I recently presented at the TOPRA Careers Live event and my subject of choice was ‘Finding a Job in the Modern World.’ Whilst this was focussed mainly on a candidate’s journey, it got me thinking. Is there a way to cut through the daily BS to help ALL OF OUR CUSTOMERS (both clients and candidates), to hire more effectively and deal with recruiters more efficiently.
Just a quick scroll through LinkedIn paints a disappointing picture. From candidates having terrible experiences, to clients publicly complaining to recruiters partaking in a ‘war of words’ to (ultimately) feed their own narcissistic desires, rather than positively impact the industry.

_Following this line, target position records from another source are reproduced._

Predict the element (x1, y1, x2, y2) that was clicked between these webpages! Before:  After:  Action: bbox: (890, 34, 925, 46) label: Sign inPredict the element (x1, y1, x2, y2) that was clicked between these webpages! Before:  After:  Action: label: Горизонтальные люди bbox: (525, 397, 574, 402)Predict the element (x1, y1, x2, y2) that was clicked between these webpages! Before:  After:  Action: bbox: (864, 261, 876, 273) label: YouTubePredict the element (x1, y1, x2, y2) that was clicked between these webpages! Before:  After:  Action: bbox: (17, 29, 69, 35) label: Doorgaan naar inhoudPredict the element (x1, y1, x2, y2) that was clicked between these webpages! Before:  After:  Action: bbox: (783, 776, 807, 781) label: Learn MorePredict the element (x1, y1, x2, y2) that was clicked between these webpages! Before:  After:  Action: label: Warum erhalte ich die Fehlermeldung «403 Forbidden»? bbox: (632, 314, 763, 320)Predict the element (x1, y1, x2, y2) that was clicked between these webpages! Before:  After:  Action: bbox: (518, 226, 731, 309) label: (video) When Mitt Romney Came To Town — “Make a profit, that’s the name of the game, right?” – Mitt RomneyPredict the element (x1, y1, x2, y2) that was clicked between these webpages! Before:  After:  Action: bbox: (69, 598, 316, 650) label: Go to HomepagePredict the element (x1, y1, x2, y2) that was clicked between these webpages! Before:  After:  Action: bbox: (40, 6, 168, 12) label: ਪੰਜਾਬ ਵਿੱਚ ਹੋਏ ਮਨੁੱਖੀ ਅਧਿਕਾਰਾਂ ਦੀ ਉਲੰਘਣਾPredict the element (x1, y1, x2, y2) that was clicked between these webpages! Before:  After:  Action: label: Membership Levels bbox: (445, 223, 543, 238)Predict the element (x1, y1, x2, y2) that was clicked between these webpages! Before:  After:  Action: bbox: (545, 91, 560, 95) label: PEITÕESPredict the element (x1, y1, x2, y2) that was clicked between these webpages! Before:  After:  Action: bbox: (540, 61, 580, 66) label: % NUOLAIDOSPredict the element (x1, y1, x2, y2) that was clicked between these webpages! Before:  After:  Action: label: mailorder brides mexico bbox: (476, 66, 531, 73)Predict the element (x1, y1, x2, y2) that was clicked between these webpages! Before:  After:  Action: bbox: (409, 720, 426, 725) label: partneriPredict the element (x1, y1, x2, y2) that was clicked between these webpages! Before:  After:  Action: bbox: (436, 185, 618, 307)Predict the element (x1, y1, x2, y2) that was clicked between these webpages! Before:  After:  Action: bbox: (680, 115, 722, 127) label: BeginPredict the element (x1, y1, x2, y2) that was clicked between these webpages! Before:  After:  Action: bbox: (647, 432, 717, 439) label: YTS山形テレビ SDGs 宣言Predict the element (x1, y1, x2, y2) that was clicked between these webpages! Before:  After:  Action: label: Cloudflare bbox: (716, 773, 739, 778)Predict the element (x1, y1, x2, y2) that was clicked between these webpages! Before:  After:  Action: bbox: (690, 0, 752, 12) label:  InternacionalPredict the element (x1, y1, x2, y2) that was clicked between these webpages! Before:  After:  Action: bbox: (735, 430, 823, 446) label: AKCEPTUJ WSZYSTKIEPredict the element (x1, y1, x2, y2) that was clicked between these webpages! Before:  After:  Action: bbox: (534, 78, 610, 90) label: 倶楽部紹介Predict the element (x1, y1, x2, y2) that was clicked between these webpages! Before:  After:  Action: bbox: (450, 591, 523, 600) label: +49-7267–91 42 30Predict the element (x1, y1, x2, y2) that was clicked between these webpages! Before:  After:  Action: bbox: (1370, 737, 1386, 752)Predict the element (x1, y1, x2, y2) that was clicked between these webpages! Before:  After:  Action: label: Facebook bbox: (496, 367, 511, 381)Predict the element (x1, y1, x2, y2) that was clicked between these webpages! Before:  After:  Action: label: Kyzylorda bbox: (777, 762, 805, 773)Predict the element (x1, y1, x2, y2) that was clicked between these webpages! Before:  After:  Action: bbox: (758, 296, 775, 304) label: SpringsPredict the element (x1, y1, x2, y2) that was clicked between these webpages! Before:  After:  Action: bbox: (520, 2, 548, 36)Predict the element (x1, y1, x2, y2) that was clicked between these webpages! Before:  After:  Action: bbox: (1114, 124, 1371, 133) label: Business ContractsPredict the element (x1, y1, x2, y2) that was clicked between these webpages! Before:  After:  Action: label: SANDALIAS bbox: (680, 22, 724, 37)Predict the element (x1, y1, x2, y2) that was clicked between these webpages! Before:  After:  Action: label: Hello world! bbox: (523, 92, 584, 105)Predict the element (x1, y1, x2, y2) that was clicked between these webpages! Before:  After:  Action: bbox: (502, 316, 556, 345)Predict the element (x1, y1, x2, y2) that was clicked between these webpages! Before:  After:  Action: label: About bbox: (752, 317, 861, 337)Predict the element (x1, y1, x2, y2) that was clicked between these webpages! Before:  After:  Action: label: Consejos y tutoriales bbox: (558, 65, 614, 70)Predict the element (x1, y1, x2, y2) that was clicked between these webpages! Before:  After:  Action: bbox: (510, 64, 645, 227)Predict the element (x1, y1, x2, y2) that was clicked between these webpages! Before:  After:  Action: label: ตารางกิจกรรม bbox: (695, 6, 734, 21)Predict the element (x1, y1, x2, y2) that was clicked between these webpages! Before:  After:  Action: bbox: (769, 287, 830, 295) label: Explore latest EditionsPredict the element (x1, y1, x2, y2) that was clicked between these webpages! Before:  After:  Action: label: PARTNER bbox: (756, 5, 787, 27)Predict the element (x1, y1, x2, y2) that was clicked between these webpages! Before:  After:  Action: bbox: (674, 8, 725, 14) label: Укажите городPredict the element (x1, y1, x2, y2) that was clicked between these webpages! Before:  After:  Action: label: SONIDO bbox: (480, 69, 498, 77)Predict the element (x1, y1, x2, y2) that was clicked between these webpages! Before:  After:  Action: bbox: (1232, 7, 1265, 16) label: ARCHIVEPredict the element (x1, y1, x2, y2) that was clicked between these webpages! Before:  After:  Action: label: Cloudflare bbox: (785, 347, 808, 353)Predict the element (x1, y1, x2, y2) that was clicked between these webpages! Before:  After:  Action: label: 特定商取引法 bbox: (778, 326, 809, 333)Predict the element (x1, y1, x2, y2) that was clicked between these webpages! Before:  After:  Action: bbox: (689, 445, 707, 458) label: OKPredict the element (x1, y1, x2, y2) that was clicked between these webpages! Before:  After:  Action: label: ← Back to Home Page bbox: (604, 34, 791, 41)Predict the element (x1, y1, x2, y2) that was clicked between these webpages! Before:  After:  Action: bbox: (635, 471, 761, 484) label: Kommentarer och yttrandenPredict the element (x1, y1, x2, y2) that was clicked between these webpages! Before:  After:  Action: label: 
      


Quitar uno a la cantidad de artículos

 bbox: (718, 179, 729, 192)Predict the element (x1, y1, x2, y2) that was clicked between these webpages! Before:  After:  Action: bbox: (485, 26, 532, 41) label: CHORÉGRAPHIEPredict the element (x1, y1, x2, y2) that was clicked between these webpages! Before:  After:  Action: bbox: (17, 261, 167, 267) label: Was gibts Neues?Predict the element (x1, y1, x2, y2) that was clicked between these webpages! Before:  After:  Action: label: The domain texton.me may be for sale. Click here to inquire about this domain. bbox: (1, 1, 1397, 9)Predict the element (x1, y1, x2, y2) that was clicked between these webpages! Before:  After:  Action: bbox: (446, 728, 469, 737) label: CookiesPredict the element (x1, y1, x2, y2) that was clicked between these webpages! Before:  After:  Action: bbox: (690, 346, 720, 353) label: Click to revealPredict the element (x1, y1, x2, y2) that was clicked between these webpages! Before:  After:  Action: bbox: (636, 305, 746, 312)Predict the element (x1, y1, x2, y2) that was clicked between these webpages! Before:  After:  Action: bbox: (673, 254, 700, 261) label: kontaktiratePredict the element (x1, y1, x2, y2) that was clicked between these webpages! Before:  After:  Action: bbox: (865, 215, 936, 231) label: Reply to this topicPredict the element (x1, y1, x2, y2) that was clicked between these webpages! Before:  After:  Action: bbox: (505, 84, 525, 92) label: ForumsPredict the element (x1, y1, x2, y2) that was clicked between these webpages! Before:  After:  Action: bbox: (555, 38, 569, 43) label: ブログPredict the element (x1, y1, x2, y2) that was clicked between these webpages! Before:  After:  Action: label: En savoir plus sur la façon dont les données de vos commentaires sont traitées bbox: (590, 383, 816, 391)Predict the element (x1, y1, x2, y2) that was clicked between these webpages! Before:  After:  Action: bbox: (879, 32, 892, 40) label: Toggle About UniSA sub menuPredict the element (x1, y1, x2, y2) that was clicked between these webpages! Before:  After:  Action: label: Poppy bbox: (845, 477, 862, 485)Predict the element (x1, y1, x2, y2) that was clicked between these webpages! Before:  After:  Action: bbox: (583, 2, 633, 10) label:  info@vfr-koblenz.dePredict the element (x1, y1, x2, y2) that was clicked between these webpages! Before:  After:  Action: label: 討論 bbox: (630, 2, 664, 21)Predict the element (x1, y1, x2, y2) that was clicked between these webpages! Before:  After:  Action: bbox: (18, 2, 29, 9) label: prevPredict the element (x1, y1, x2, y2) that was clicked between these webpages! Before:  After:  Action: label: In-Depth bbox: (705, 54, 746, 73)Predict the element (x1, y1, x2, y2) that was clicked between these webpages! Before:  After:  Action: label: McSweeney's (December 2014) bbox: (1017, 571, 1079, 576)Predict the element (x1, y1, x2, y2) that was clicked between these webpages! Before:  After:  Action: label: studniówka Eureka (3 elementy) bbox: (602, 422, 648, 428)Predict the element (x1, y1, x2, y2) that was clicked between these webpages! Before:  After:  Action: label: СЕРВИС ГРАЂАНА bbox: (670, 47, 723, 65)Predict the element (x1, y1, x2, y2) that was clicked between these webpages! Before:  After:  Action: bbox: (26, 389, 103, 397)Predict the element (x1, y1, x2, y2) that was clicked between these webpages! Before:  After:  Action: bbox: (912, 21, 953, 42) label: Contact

At ‘Careers Live’, I tried to reduce the large amount smoke and mirrors that agencies are using to attract, control and close candidates. Helping people understand the recruitment process from the agencies perspective leads to a higher awareness of the nuances that are experienced during a hiring process. In my opinion, that can only be a good thing. Communication with potential candidates and explaining the difficulties in sometimes getting feedback (for example), leads to a better relationship and a superior experience.
Let us consider the client. The CIPD article is spot on when listing the things that companies should be considering before engaging with agencies. For me, the quality of your supplier will rest almost entirely on your relationship. Through creating an environment where you have mutual respect, you enter a contract that should benefit both parties. The days of the ‘boiler room’ IT recruiter and the revolving door are disappearing. The antiquated processes and (lack of) values are almost entirely redundant. Bright, polite and not always right are the required attributes of a trainee recruiter in 2017. Bright and polite are a given. When I talk about ‘not always right’, I mean putting the candidate and clients’ interests before their own and having company values in line with this. With approximately 24,000 recruitment agencies in the UK competing for placements, the bar is being raised. It is no longer about who shouts the loudest or the most. It’s about who has the best relationships with the majority of their customers.
When measuring the cost of recruiting, and whether it is more cost effective to manage recruitment in-house or use an agency, it’s all too easy to get fixated on recruitment agency fees. As a result, the temptation could be to take all your recruitment function in-house and avoid those recruitment agency invoices. But recruitment costs aren’t black and white; a protracted recruitment process costs money, as does a poor hire. These costs are intangible – you won’t see them on an invoice or balance sheet. If you choose to use an agency – either in tandem with your own recruitment activities, or as a fully outsourced function – there are some simple steps to keep in mind to make sure you get the best value for money.